At last week’s Commencement, the Vanderbilt University School of Medicine Class of 2014 was charged with focusing on developing relationships with their patients and stepping up as leaders in their profession while making a positive impact in health care.
“The relationships that you form with your patients as they respond to your efforts to cure disease will be among your greatest joys,” said Jeff Balser, M.D., Ph.D., vice chancellor for Health Affairs and dean of the School of Medicine.
“The clinician-patient relationship is all about two human beings coming together in a profoundly meaningful way. In that relationship I believe our role is to provide comfort, whatever form that takes.
“Use everything we have taught you and everything you have experienced here to begin the journey — one patient at a time — building your approach and transforming our health care system.”
It is exactly what the class promised when they recited their Oath.
As customary for the graduating class, the students personalize the Hippocratic Oath to fit their social, ethical, spiritual and professional goals.
“In every challenge,” the oath reads, “I will see opportunity and diligently strive to advance medical science and improve health care systems to keep my patients safe and healthy,” the students recited.
Shannon Skinner, M.D., a Texas native, will continue at Vanderbilt in the Internal Medicine residency program.
“I have thought a lot about what makes a good doctor,” said Skinner. “No two doctors are the same.
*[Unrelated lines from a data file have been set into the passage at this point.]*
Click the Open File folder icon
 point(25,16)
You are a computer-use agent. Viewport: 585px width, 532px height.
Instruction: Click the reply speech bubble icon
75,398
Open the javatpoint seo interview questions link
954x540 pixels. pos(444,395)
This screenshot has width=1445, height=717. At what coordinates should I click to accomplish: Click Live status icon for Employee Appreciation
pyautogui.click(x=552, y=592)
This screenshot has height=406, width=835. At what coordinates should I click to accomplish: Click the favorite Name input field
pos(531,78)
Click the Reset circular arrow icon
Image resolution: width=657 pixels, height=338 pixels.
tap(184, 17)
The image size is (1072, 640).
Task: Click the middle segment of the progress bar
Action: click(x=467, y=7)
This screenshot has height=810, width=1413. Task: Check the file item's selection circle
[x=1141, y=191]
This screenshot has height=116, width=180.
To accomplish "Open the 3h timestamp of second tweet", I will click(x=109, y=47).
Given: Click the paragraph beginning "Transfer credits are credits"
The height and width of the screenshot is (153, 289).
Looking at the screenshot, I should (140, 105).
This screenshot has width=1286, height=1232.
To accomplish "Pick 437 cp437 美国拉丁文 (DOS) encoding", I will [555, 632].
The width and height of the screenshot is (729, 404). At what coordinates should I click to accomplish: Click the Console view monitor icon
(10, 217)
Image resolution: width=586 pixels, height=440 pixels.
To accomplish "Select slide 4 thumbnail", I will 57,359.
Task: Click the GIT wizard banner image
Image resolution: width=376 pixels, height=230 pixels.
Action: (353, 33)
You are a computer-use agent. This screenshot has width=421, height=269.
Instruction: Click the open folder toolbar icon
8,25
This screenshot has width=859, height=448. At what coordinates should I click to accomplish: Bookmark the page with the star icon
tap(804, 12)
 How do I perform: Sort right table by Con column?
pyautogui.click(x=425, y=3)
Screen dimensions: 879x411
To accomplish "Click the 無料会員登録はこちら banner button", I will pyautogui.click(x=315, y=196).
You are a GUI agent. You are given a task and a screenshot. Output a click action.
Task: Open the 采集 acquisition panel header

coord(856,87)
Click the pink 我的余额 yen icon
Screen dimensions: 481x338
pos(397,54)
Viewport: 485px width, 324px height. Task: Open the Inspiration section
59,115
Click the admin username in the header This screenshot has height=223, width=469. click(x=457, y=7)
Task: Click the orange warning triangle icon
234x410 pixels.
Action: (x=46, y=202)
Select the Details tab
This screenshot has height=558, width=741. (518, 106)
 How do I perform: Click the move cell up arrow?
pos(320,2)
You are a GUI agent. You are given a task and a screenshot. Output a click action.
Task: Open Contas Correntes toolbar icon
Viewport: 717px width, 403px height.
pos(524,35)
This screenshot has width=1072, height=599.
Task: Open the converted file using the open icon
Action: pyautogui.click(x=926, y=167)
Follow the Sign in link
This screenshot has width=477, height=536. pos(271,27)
I want to be a good doctor, but I also don’t have to follow a particular mold to be like somebody else. I get to find my own version of a good doctor.
“I find myself going back to a mantra my mother uses — confident, competent and compassionate. All of those are equally important in my journey as a doctor.”
Andrew Medvecz, M.D., who came to Vanderbilt just three weeks prior to the start of the academic year as a wait-list student, is looking forward to continuing on at Vanderbilt as a General Surgery resident.
“I struggle to find something more valuable than a person’s life,” Medvecz said. “Being a physician allows me to be in service and
help people who are hurting. I can have a role in helping patients and families through a potentially difficult time.”
Balser assured the newest class of physicians that they are well prepared to lead.
“As your professional careers unfold, whatever the situation and whatever the odds, we are counting on you to do what you can,” Balser said.
“Others will watch you…even when you are unaware, they will model their behavior after yours. As you do this — lead in the difficult, sometimes gut-wrenching, cases where outcome depends not on your medical knowledge, but on a question of conscience — you will change the world.”
Founder’s Medalist Sarah Scott, M.D., cannot recall the point in time when she decided medicine was in her future, but said as she thought about her strengths and interests her career path always came back to being a doctor.
She hopes to become a dual hospitalist once she completes her Medicine-Pediatrics residency at Vanderbilt.
“I want to take it one step at a time,” said Scott of her transition into residency. “And in five to 10 years my priority will be the same — to be in an academic environment and working with people who are excited and passionate about what they are doing.
“I don’t know where that will be and I don’t know exactly what that will look like, but I know I will be surrounded by people who are all in, committed and making a difference,” Scott said.